3 Reasons Why People Get Anxious While “Waiting”

by Samantha Woo, MSW, LCSW, Licensed, Certified Anxiety Therapist

We all know the anxiety that comes over kids on a long road trip:  “Are we there yet?”  And that anxiety seems to linger into adulthood for many when we are “waiting” or in “transition” of sorts.  

 Whether it is a long check-out line at the grocery store, or the waiting of global proportions as for a vaccine for the current Covid-19 pandemic, there is anxiety surrounding the waiting— for an answer, a resolution, or an “arrival” of sorts.  So why does this happen, even if cognitively we know the end of the waiting period will eventually come?

To help us understand this in a more relational context, let’s consider some fancy words for a moment:

  1.  Mystery of “Liminal space”( a fancy word for transition): 

    Liminal space  is the concept of the “inbetween” space where things are not what it was, but it is not yet what it will be .   Many quote Richard Rohr about liminal space: “Where we are betwixt and between the familiar and the completely unknown. There alone is our world left behind while we are not yet sure of the new existence”.  You don’t have to think hard about the angst of the teen who is no longer a child, but yet not an adult.  With this in-between stage comes many complex, eerie, and anxious feelings. Maybe the discomfort is the tension of knowing change is happening but many times mysteriously and erratically in this space, giving those who live with teens some level of traumatic anxiety...which brings us to the fundamental fear and anxiety of humanity in general : 

  2. Fear of the unknown:  what’s around the corner?

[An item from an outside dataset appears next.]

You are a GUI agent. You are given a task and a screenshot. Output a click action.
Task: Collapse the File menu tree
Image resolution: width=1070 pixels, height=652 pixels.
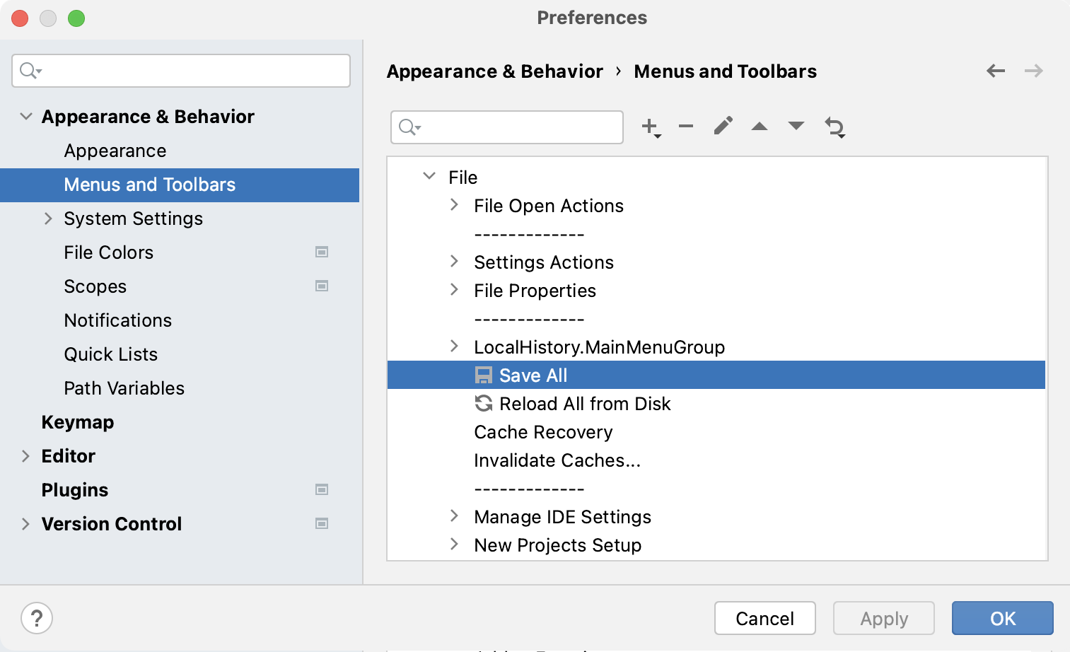coord(429,177)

    From monsters in the closet for kids, to fear about the future for parents, much of the anxiety is about things that we do not know.   This may give us some understanding why people take solace in believing things and being in “denial” of other things, as they feel much more secure believing anything, than staying anxious in the unknown.  It is the system’s coping mechanism for a deep fear.  Hopefully, this can help us all be a little more empathic when people dig in with their differing beliefs, especially in contentious areas such as politics or religion.

  3. Anticipatory loss:

    Another important aspect that we sometimes may overlook  is the anxiety in  “anticipatory loss” of something we are leaving  behind while in the transition.  For example, if  a person is going through a painful legal separation from a spouse or partner, this anticipation of a potential and upcoming loss or  “anticipatory loss” of divorce and end of the marriage/family would obviously cause much anxiety.  Same is true when we are taking care of terminally ill loved ones, or aging parents. There is a painful awareness either consciously or unconsciously of an upcoming separation, and the grief that will follow. The grieving process is actually already in process with the anxious and irritable feelings that occur before the awareness. 

Anxiety envelopes the in-between stages, but in the process, may be covering grief, loss, and other attachment issues.  Hopefully, knowing there are some reasons for the nervousness in waiting can help us be kinder to ourselves when we get that way, and much kinder to others who are experiencing similar anxious feelings.